Vingt années plus tard, THE SMELL OF US nous est présenté comme la conclusion de la trilogie sur la jeunesse filmée par Larry Clark, incluant donc KIDS et KEN PARK sorti en 2002.
THE SMELL OF US a été entièrement tourné à Paris, sur un scénario du français Mathieu Landais, jeune poète de 22 ans connu sous le nom de S.C.R.I.B.E.
Pour parler de THE SMELL OF US, il faut commencer par dire deux choses plutôt essentielles : soit vous connaissez déjà le cinéma de Larry Clark et vous êtes parés pour voir ce film ; soit vous n’avez encore jamais vu un film de Larry Clark, et dans ce cas il ne faut pas commencer par THE SMELL OF US (c’est en tout cas notre conseil, vous en faites ce que vous voulez ensuite).
Dans la filmographie de Larry Clark, il y a des sujets qui reviennent sans cesse (la drogue, le sexe, la marginalité, la dérive d’une certaine jeunesse, l’ennui aussi), et il y a aussi deux catégories de films (grossièrement parlant) :
1 ) ses réalisations trash sur la jeunesse, comme évoquées plus haut, et rassemblées dans ce qui est aujourd’hui une trilogie
2) et des films clairement plus simples à aborder – même s’ils restent violents en certains aspects -, mais plus classiques dans leur forme (c’est le cas du très bon et troublant BULLY, inspiré d’un sordide fait divers, et qui révélait en 2001 le jeune Michael Pitt. On peut citer aussi ANOTHER DAY IN PARADISE).
--*--
**Consigne**. Recopiez sans rien changer le passage de l'extrait qui va de « Vingt années plus » à « vous voulez ensuite). ». Appuyez-vous uniquement sur l'extrait pour répondre.

**Données**.
--*--
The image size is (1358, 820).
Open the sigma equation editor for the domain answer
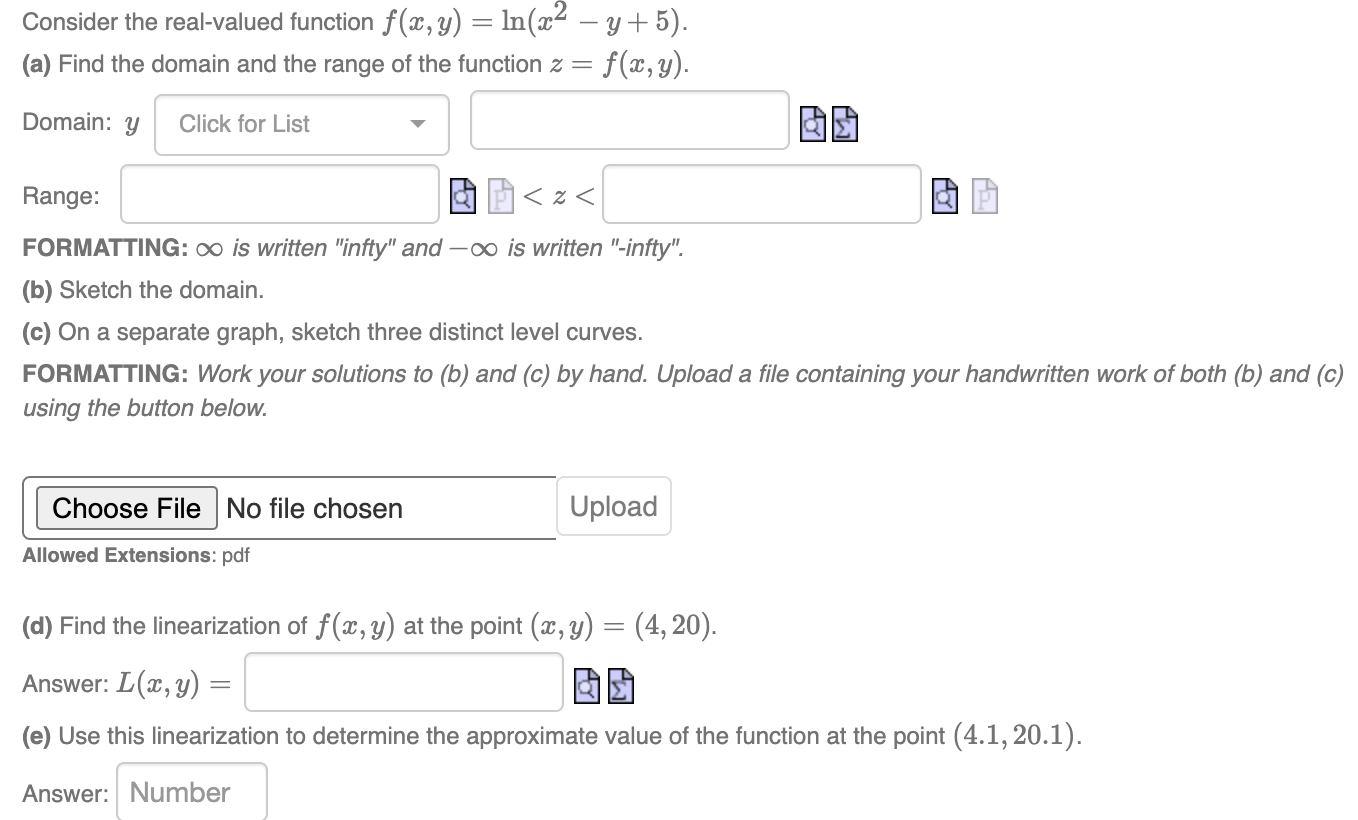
--*--
**Résultat**.
Vingt années plus tard, THE SMELL OF US nous est présenté comme la conclusion de la trilogie sur la jeunesse filmée par Larry Clark, incluant donc KIDS et KEN PARK sorti en 2002.
THE SMELL OF US a été entièrement tourné à Paris, sur un scénario du français Mathieu Landais, jeune poète de 22 ans connu sous le nom de S.C.R.I.B.E.
Pour parler de THE SMELL OF US, il faut commencer par dire deux choses plutôt essentielles : soit vous connaissez déjà le cinéma de Larry Clark et vous êtes parés pour voir ce film ; soit vous n’avez encore jamais vu un film de Larry Clark, et dans ce cas il ne faut pas commencer par THE SMELL OF US (c’est en tout cas notre conseil, vous en faites ce que vous voulez ensuite).